И Алик увидел: несколько вооружённых людей в камуфляже колотили прикладами в чьи-то ворота. За кем-то пришли. Метров через триста картина повторилась. Потом ещё. И ещё. Впечатление было такое, словно арестовывают весь город. И вокруг стояла такая же пугающая тишина, нарушаемая только ударами прикладов в ворота.
– Вот и пришли к нам каратели, – задумчиво произнёс Алик.
Другого слова у него не было. Ополчение, что бы о нём ни сочиняли, всегда старалось не обижать мирных, и уж если приходилось кого-то арестовывать, то это всегда было ЧП. Каждым подобным случаем занималась военная полиция, которая тщательно разбиралась в причинах ареста, выясняла, не было ли оговора, и если арестовавшие мирного были неправы или превысили свои полномочия, разбор был быстрым и наказание виновных жёстким. А чтобы вот так, среди бела дня… Да такого в кошмарном сне присниться не могло! Так поступают только каратели. Охреневшие от собственной вседозволенности.
Зато центр города выглядел почти спокойным. Алик с невольным изумлением разглядывал улицы без разрушений, улицы, полные прохожих, улицы с работающим городским транспортом.
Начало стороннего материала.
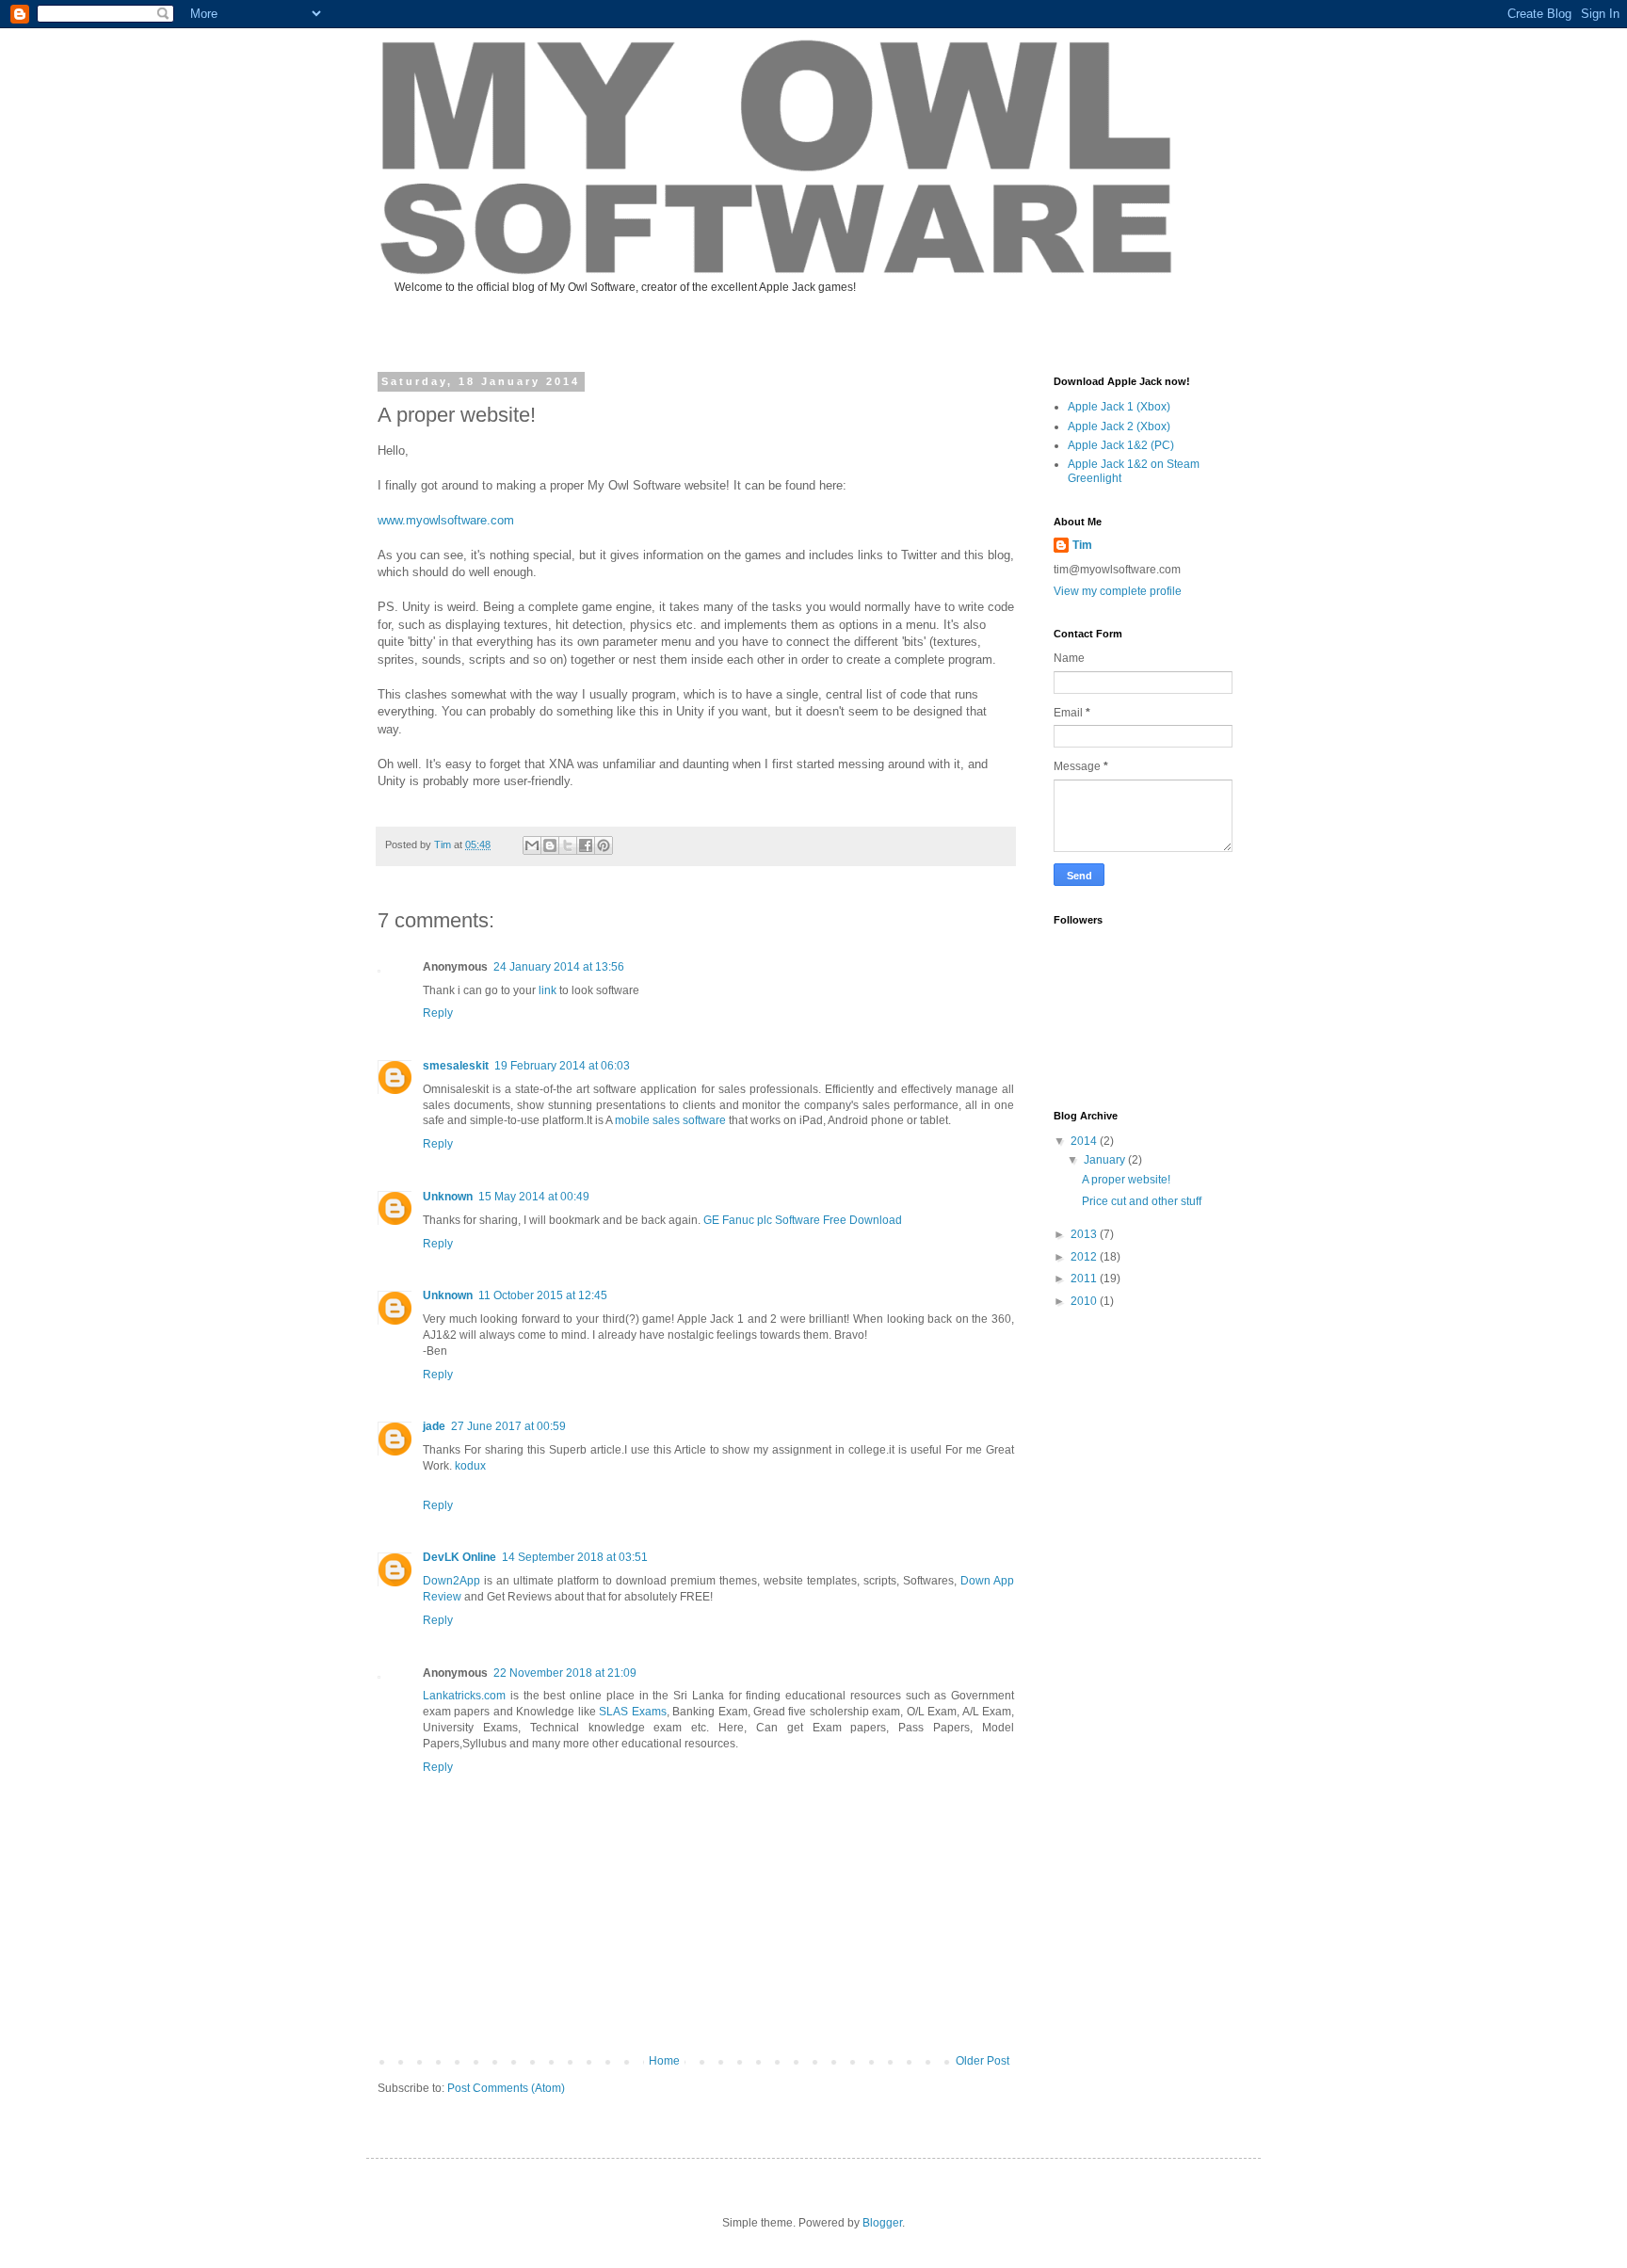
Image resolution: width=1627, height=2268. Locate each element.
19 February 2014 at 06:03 (562, 1065)
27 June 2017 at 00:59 (508, 1426)
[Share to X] (567, 845)
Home (664, 2060)
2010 (1085, 1301)
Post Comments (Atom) (506, 2088)
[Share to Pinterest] (603, 845)
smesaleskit (456, 1065)
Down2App (451, 1580)
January (1106, 1159)
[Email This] (532, 845)
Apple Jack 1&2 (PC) (1121, 445)
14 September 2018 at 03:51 (575, 1557)
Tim (1082, 545)
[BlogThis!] (549, 845)
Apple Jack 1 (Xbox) (1119, 406)
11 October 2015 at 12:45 (542, 1295)
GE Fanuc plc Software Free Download (802, 1220)
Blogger (882, 2222)
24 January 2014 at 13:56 (558, 966)
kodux (470, 1465)
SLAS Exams (632, 1711)
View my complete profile (1118, 591)
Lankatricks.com (464, 1695)
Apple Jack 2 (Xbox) (1119, 426)
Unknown (448, 1196)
Оказывается, за время блокады он от всего этого отвык и сейчас слегка диковато озирался по сторонам, глядя вокруг изумлёнными глазами. И увидев встречающего его Пашу, не сразу его узнал.
Они обнялись, и Паша тут же заторопил Алика:
– Идём скорее, пока ты ехал, я тебе очередь занял.
И это было таки совершенно правильное действие! Алик прекрасно помнил суточные очереди у банкоматов, когда нужно было записываться с утра и снимать деньги в лучшем случае на следующий день. Здесь тоже была очередь большая – ведь не один Алик приехал сюда из другого города – но терпимая. Два-три часа – не время.
А когда деньги были получены, Паша предложил:
– Ну что? Поедем ко мне? Хоть поговорим. Расскажешь, что и как.
И у Паши за стаканом коньяка Алик разговорился. А Паша слушал и только качал головой. Сначала недоверчиво, потом недоумённо. Да и понятно: во время блокады информация из Славянска и Краматорска даже до соседних городов практически не доходила. Либо доходила в искажённой форме. В основном, всяческие страшилки. О страшных разбойниках-ополченцах, грабящих население направо и налево, о чеченских боевиках, устраивающих поголовный террор, о русских уголовниках с наколками от плеч до пяток, выпущенных из тюрем специально для войны на Донбассе… да мало ли всякой лжи нагромождалось вокруг первых донбасских городов-героев. Паша молча всё это выслушал, после чего задал единственный вопрос:
– А штаб ваш где находился?
– Как где? – удивлённо переспросил Алик. – В здании исполкома. Где ж ему ещё быть?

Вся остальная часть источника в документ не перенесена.